Additional considerations from the guidance follow:
- Criteria and considerations for the issuance of an EUA – The guidance establishes the following criteria for the issuance of an EUA for COVID-19 vaccine:
- Based on the totality of scientific evidence available, including clinical trials, it is reasonable to believe that the product may be effective to prevent, diagnose, or treat disease or conditions causes by COVID-19;
- The known potential benefits of the product outweigh the known an potential risks of the product; and
- There is no adequate, approved, and available alternative to the product for diagnosing, preventing, or treatment the disease of conditions.
- Key logistic recommendations for the request for an EUA – The FDA recommends that vaccine sponsors considering EUA contact the Center for Biologics Evaluation and Research’s (CBER’s) Office of Vaccines Research and Review (OVRR) early in development to discuss expectations. Additionally, the agency suggests that detailed information and data be included in the request, as well as notice when any interim analysis has been completed.

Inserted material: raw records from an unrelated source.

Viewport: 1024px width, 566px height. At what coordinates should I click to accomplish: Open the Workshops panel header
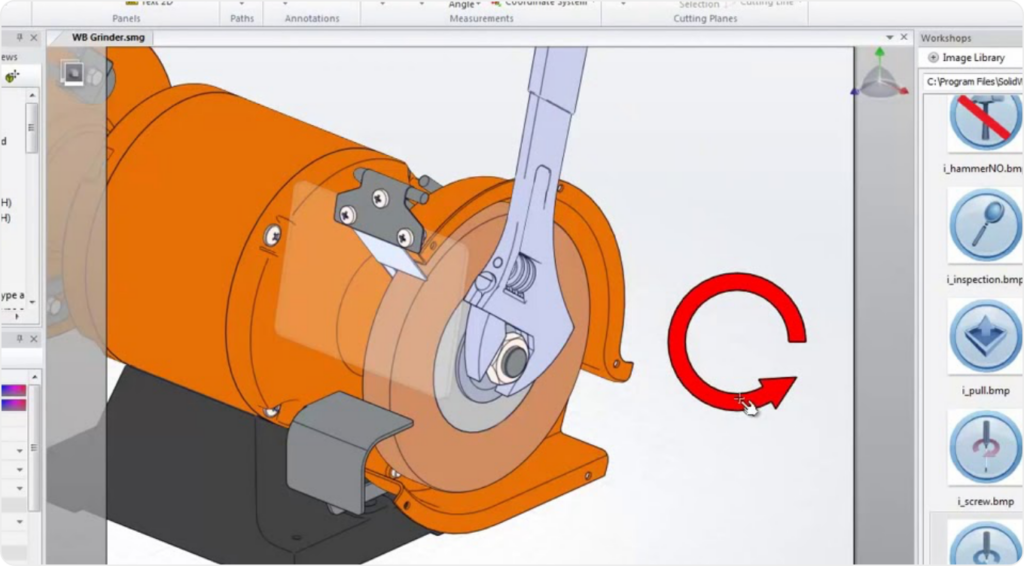(946, 37)
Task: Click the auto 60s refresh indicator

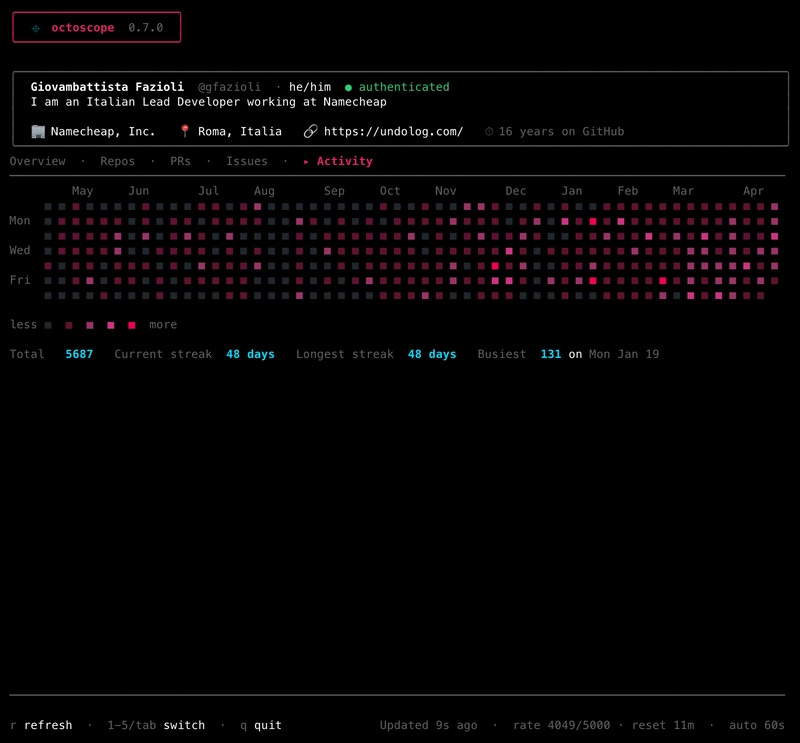Action: (757, 725)
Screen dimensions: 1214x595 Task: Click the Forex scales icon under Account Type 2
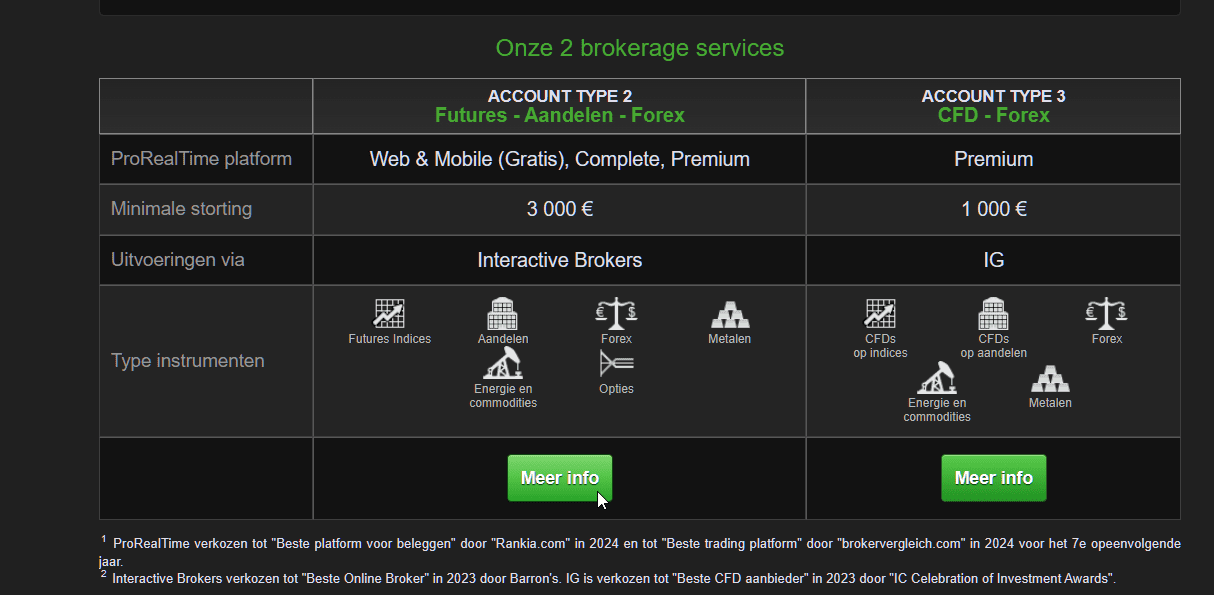click(x=616, y=314)
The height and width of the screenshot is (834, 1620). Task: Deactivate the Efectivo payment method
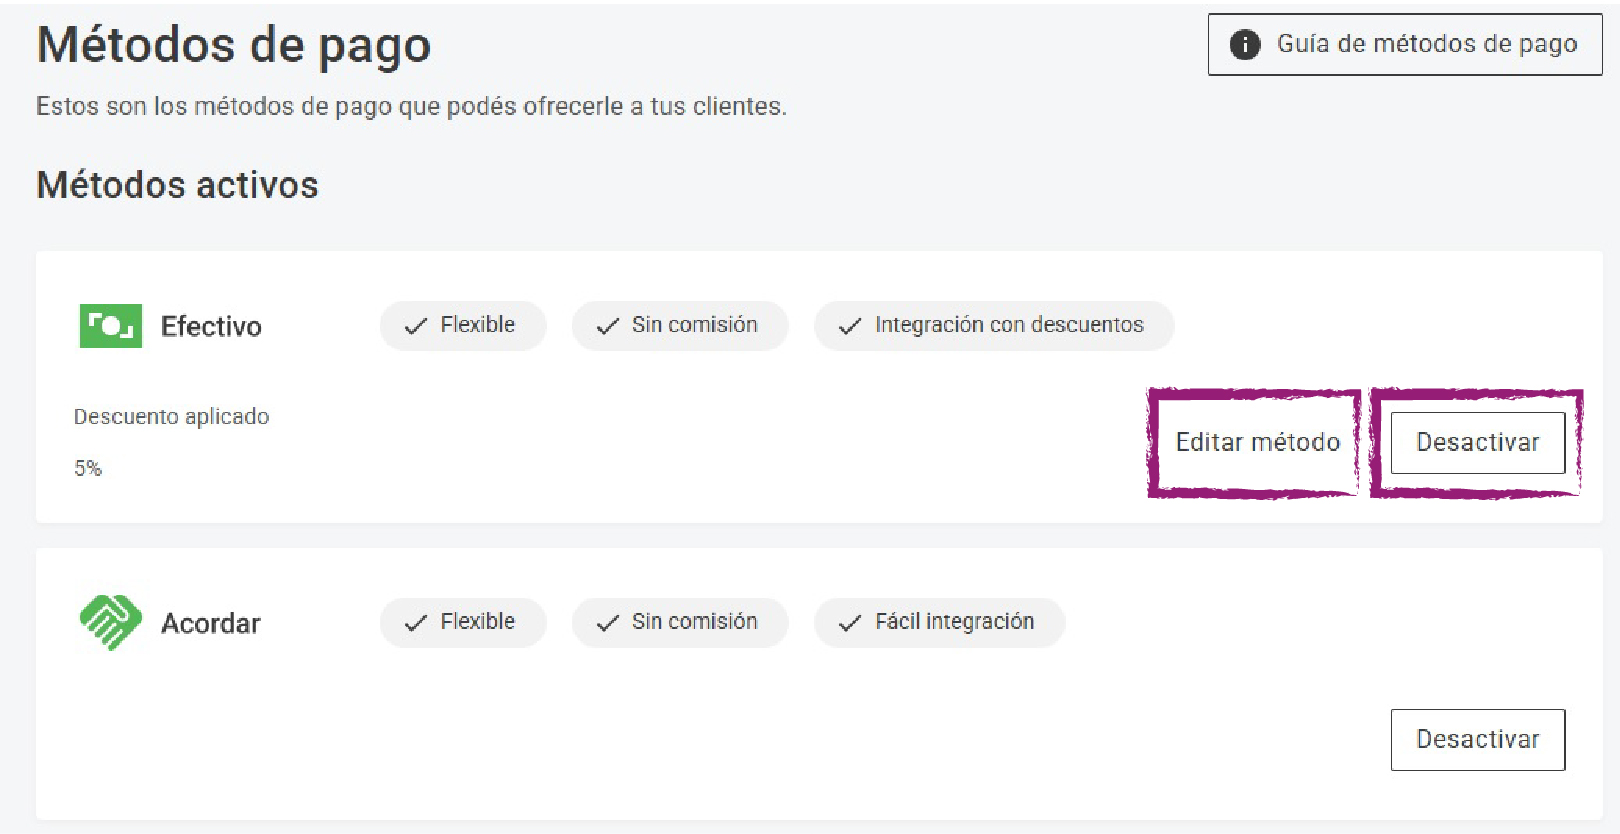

- Recommendations regarding information and data to be included in an EUA request – The guidance outlines the necessary regulatory; chemistry, manufacturing, and controls; and safety and effectiveness information that should be included in an EUA request. Highlights of this information follow:
- Safety and Effectiveness Information – In the EUA request, the FDA recommends that sponsors include the diagnostic bioassays that were used to assess the study endpoint of clinical studies, as well as a list of the nonclinical studies to support vaccine effectiveness and safety.
Additionally, the FDA acknowledges the potential to request an EUA for a COVID-19 vaccine based on an interim analysis of a clinical endpoint from a Phase 3 efficacy study, but the agency details that EUA issuance will be dependent upon meeting the safety and efficacy standards established in the “Development and Licensure of Vaccines to Prevent COVID-19” guidance. The FDA further explains that for EUA to be issued, a vaccine candidate must meet at least 50 percent efficacy and the data from Phase 3 studies should include a median follow-up duration of at least two months after completion of the full vaccination regime. The guidance also establishes additional Phase 3 clinical trial data requirements, such as detailed information on adverse reactions.
- Considerations for continuing clinical trials following issuance of an EUA – After an EUA is issued, the FDA requires that any ongoing clinical trials for a COVID-19 vaccine be completed to assess long-term safety and efficacy in sufficient numbers of subjects to support eventual vaccine licensure. The agency recommends that sponsors develop and implement strategies to ensure the ongoing clinical trials are completed.
- Considerations of an EUA for a COVID-19 vaccine by an FDA advisory committee – The FDA notes that the agency will convene an open session of the Vaccines and Related Biological Products Advisory Committee (VRBPAC) prior to the issuance of any EUA for a COVID-19 vaccine to discuss whether the safety and effectiveness data support authorization of an EUA. The guidance details that the public will have access to any briefing materials on the vaccine candidate after the conclusion of the meeting. Appendix 1 also includes the information to be prepared for a VRBPAC meeting.